Some miscellaneous thoughts

  • Vary the types of places and roles that you apply to. You might think you’re a great researcher (and maybe you are!), and hiring managers may generally disagree. Varying the type of role you apply for - more junior/senior, M&E or strategy rather than desk research, EA vs non-EA orgs, etc. - is more likely to get you to meaningfully different outcomes in getting hired than continuing to apply to the same type of job.
  • Think seriously about where you could upskill and creatively about how you could do this. I see far too many applications to the Charity Entrepreneurship program from people who have never attempted anything entrepreneurial, despite a professed enthusiasm for being an entrepreneur.
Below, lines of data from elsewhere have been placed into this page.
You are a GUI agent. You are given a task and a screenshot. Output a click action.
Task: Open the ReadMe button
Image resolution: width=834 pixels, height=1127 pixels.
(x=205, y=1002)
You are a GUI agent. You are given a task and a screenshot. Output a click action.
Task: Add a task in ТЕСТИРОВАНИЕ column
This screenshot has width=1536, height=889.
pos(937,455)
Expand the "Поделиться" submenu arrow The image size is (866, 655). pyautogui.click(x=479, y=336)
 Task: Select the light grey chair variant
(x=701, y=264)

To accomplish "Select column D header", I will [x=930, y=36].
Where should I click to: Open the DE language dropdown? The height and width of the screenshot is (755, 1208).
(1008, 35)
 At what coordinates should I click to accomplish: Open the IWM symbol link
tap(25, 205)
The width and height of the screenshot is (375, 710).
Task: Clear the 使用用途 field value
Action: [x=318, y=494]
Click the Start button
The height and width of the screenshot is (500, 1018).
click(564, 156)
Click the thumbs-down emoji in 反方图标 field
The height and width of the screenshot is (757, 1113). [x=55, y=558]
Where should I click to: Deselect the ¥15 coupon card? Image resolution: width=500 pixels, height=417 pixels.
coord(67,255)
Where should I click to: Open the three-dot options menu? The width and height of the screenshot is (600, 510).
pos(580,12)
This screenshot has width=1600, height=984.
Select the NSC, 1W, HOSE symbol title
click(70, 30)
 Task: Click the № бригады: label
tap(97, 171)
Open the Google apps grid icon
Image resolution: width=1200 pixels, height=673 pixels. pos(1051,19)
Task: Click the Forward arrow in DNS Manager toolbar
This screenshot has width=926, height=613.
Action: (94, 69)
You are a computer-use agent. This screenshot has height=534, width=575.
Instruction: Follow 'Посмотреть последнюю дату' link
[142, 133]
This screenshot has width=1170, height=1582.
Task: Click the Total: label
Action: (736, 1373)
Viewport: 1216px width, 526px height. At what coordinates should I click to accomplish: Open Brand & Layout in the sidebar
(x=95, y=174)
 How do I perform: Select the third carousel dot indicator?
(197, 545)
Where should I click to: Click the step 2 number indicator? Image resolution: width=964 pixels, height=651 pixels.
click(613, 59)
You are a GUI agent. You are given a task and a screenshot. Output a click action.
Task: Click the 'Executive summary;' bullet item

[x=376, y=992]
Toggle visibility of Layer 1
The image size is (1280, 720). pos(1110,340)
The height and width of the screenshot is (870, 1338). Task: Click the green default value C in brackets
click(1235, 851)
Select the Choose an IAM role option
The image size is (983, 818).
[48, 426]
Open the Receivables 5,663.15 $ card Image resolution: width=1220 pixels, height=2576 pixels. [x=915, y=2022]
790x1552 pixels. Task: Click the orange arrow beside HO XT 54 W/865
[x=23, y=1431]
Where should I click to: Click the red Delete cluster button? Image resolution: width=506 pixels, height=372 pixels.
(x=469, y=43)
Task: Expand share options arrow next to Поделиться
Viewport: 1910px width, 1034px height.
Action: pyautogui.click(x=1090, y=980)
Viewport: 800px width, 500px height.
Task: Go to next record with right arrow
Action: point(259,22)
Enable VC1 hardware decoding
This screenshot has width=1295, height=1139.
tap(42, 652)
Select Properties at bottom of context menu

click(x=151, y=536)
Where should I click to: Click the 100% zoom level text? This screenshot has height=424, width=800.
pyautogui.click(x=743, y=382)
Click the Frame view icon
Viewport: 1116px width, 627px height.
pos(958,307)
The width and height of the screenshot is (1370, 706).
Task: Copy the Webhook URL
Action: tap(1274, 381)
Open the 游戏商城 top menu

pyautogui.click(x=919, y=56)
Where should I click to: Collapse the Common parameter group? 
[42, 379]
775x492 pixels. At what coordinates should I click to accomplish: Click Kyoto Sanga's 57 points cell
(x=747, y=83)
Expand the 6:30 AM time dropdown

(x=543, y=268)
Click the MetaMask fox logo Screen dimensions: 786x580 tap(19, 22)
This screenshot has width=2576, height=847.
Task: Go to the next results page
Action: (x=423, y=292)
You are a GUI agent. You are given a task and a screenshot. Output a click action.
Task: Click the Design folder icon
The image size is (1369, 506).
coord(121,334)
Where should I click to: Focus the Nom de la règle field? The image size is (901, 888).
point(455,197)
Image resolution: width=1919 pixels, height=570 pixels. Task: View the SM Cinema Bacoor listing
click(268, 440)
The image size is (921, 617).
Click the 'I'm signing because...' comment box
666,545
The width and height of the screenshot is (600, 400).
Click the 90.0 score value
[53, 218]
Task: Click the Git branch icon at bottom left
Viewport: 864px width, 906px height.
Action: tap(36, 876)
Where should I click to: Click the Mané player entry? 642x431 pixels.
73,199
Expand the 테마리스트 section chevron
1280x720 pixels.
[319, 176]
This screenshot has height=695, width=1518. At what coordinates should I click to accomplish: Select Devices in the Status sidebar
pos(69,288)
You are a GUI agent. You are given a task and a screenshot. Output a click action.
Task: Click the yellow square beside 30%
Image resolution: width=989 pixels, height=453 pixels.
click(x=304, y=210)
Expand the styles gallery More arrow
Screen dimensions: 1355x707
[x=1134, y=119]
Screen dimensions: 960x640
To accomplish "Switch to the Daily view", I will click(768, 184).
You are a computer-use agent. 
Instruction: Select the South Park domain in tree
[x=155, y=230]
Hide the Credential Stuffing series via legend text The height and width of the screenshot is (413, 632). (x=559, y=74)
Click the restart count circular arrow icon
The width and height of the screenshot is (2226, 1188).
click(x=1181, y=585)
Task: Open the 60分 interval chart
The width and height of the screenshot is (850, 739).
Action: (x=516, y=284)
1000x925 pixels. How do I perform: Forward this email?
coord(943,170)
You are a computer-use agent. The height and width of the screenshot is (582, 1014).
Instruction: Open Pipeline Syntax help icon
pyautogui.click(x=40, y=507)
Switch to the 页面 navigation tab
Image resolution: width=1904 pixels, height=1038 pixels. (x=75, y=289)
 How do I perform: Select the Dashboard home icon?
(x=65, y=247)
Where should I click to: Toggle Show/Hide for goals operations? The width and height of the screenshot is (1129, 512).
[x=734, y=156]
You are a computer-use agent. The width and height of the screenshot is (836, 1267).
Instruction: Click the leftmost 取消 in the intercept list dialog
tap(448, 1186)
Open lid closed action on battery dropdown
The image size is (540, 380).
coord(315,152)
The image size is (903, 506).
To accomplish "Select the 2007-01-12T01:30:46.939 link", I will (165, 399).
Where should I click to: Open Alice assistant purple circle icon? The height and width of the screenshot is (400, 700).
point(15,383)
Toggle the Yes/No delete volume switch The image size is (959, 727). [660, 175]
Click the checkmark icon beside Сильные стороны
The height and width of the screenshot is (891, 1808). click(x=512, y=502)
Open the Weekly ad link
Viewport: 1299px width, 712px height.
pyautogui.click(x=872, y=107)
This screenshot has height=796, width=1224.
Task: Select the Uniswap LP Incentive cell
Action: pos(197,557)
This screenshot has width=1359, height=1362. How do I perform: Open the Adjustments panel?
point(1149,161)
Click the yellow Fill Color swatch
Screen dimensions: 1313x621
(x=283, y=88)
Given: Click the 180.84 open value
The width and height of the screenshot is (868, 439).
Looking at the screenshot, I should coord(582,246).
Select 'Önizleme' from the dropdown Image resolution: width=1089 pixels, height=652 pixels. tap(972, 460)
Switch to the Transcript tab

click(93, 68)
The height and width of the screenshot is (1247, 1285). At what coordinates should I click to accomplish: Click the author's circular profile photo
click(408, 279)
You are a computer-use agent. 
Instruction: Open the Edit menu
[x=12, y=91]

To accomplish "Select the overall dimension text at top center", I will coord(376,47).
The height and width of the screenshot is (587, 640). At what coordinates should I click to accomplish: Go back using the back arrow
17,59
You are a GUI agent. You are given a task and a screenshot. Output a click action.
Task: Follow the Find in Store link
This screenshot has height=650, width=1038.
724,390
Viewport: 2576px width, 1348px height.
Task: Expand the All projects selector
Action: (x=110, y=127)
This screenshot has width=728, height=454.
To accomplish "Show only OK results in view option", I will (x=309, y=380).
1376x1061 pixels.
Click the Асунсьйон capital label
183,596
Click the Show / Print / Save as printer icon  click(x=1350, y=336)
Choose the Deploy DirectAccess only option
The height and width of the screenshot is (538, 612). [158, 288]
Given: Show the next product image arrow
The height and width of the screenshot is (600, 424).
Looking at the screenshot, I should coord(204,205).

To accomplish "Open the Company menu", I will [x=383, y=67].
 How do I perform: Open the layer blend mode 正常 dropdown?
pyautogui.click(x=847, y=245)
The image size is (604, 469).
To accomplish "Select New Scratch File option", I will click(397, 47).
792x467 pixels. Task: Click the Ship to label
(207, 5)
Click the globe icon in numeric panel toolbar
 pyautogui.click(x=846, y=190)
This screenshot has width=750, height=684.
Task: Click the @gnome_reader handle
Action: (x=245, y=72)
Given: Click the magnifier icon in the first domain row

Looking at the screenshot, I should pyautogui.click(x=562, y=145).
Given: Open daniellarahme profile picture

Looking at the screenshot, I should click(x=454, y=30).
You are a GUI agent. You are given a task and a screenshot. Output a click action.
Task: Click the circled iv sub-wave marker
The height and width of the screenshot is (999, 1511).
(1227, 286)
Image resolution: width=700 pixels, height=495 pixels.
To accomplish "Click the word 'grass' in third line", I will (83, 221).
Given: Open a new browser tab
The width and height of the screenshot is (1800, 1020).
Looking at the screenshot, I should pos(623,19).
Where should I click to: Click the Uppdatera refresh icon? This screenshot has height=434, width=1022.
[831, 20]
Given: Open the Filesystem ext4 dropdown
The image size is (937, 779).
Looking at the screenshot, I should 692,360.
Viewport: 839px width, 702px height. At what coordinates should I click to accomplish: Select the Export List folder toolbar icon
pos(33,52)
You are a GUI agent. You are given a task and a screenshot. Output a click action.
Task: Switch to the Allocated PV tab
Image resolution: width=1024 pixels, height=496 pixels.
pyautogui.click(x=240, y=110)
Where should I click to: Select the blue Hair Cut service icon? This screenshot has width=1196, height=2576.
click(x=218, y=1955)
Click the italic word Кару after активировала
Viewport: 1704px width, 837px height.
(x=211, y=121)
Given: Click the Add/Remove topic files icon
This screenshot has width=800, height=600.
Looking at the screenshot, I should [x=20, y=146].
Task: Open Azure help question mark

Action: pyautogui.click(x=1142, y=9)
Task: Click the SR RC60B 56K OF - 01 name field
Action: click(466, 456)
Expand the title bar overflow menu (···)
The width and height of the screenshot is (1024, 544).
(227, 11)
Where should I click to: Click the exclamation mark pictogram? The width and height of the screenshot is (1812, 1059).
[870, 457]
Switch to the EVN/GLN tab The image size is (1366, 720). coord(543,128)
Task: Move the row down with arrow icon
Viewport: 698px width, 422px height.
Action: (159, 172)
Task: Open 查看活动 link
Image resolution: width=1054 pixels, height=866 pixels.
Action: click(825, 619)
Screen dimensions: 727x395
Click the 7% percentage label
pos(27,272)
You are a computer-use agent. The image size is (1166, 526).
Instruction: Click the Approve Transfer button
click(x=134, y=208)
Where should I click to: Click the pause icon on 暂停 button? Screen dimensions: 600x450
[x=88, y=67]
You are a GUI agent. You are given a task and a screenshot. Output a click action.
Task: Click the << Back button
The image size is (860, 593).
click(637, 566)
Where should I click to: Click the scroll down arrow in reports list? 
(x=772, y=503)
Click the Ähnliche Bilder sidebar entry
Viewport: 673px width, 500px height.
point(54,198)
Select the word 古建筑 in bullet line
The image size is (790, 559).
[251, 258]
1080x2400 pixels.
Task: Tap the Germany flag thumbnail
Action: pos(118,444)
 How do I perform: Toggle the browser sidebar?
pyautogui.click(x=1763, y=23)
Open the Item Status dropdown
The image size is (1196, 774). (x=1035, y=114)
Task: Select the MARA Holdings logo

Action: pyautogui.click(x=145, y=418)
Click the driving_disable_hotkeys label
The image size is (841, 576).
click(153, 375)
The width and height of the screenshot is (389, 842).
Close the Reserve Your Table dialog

  • Aim to be a spikier candidate - i.e., someone with some chance of being a fantastic hire, but lower confidence of being an average hire. If you’re getting to the mid-stages of many processes, there’s a chance you’re seen as a ‘good but not great’ candidate across the park. I see many very well-meaning, well-intentioned applicants like this - clearly value-aligned with AIM but without any standout traits that get me excited about their potential as a founder. Like with dating, it’s better to be a perfect fit for one role than a decent fit for every role: it’s much better to be a 2/10 for 5 hiring managers, and a 10/10 for 1 hiring manager, than a 6/10 for every process you go through. Don’t just aim to tick the boxes in your application submissions; highlight what makes you more unique in terms of your experience, knowledge, or approach to working. Can you bring a novel angle to the test task you’ve been presented, that might fall flat, but might also make you stand out?
  • Go work outside of EA. There are so many impactful jobs outside of the EA ecosystem, where you can do immense good in the world and build very valuable skills. Getting an impactful job should be the goal, rather than a job in EA. These two things are correlated, but do not nearly entirely overlap.